**Directions for this task**
What you return should match the records below exactly.

BEGIN Information supplied

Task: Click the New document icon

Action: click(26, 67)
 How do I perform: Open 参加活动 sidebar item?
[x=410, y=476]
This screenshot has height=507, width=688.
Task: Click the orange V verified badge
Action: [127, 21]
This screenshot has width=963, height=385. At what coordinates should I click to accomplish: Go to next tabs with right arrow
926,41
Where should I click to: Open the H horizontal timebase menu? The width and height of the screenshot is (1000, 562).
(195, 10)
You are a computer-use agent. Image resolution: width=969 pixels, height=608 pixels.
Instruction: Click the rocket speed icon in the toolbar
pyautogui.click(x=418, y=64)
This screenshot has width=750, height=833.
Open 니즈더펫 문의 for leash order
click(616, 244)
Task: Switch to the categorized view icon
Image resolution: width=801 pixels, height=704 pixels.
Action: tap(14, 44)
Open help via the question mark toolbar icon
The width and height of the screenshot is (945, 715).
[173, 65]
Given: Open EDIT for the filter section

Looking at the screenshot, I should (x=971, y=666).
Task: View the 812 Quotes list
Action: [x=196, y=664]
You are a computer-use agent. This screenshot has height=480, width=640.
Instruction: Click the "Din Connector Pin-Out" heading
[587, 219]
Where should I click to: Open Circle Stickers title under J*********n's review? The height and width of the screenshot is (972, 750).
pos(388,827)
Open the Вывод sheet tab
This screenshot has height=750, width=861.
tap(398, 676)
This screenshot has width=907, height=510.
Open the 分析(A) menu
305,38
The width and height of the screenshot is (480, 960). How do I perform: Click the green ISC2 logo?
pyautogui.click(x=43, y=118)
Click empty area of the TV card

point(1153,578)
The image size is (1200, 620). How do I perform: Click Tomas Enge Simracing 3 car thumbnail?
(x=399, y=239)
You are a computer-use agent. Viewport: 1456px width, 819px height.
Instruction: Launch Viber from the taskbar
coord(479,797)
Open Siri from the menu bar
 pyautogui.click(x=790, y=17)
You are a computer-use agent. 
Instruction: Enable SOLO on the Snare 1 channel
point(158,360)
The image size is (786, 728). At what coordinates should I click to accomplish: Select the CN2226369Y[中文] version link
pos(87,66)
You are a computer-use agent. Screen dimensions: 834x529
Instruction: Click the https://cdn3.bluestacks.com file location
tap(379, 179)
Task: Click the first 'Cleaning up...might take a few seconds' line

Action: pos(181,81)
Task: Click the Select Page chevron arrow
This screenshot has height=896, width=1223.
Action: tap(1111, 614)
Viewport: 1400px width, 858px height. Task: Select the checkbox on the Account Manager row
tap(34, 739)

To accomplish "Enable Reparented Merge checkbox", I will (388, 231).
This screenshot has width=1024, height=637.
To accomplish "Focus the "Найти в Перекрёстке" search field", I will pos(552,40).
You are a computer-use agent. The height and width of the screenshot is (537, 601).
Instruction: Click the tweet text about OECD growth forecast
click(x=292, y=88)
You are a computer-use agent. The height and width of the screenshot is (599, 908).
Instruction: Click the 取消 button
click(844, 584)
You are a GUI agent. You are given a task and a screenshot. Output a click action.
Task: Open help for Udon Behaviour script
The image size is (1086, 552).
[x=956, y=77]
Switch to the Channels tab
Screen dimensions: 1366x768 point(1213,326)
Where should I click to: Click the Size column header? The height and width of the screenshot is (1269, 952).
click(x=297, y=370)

END Information supplied

**Exercise output**
Task: Click the New document icon

Action: click(26, 67)
 How do I perform: Open 参加活动 sidebar item?
[x=410, y=476]
This screenshot has height=507, width=688.
Task: Click the orange V verified badge
Action: [127, 21]
This screenshot has width=963, height=385. At what coordinates should I click to accomplish: Go to next tabs with right arrow
926,41
Where should I click to: Open the H horizontal timebase menu? The width and height of the screenshot is (1000, 562).
(195, 10)
You are a computer-use agent. Image resolution: width=969 pixels, height=608 pixels.
Instruction: Click the rocket speed icon in the toolbar
pyautogui.click(x=418, y=64)
This screenshot has width=750, height=833.
Open 니즈더펫 문의 for leash order
click(616, 244)
Task: Switch to the categorized view icon
Image resolution: width=801 pixels, height=704 pixels.
Action: tap(14, 44)
Open help via the question mark toolbar icon
The width and height of the screenshot is (945, 715).
[173, 65]
Given: Open EDIT for the filter section

Looking at the screenshot, I should (x=971, y=666).
Task: View the 812 Quotes list
Action: [x=196, y=664]
You are a computer-use agent. This screenshot has height=480, width=640.
Instruction: Click the "Din Connector Pin-Out" heading
[587, 219]
Where should I click to: Open Circle Stickers title under J*********n's review? The height and width of the screenshot is (972, 750).
pos(388,827)
Open the Вывод sheet tab
This screenshot has height=750, width=861.
tap(398, 676)
This screenshot has width=907, height=510.
Open the 分析(A) menu
305,38
The width and height of the screenshot is (480, 960). How do I perform: Click the green ISC2 logo?
pyautogui.click(x=43, y=118)
Click empty area of the TV card

point(1153,578)
The image size is (1200, 620). How do I perform: Click Tomas Enge Simracing 3 car thumbnail?
(x=399, y=239)
You are a computer-use agent. Viewport: 1456px width, 819px height.
Instruction: Launch Viber from the taskbar
coord(479,797)
Open Siri from the menu bar
 pyautogui.click(x=790, y=17)
You are a computer-use agent. 
Instruction: Enable SOLO on the Snare 1 channel
point(158,360)
The image size is (786, 728). At what coordinates should I click to accomplish: Select the CN2226369Y[中文] version link
pos(87,66)
You are a computer-use agent. Screen dimensions: 834x529
Instruction: Click the https://cdn3.bluestacks.com file location
tap(379, 179)
Task: Click the first 'Cleaning up...might take a few seconds' line

Action: pos(181,81)
Task: Click the Select Page chevron arrow
This screenshot has height=896, width=1223.
Action: tap(1111, 614)
Viewport: 1400px width, 858px height. Task: Select the checkbox on the Account Manager row
tap(34, 739)

To accomplish "Enable Reparented Merge checkbox", I will (388, 231).
This screenshot has width=1024, height=637.
To accomplish "Focus the "Найти в Перекрёстке" search field", I will pos(552,40).
You are a computer-use agent. The height and width of the screenshot is (537, 601).
Instruction: Click the tweet text about OECD growth forecast
click(x=292, y=88)
You are a computer-use agent. The height and width of the screenshot is (599, 908).
Instruction: Click the 取消 button
click(844, 584)
You are a GUI agent. You are given a task and a screenshot. Output a click action.
Task: Open help for Udon Behaviour script
The image size is (1086, 552).
[x=956, y=77]
Switch to the Channels tab
Screen dimensions: 1366x768 point(1213,326)
Where should I click to: Click the Size column header? The height and width of the screenshot is (1269, 952).
click(x=297, y=370)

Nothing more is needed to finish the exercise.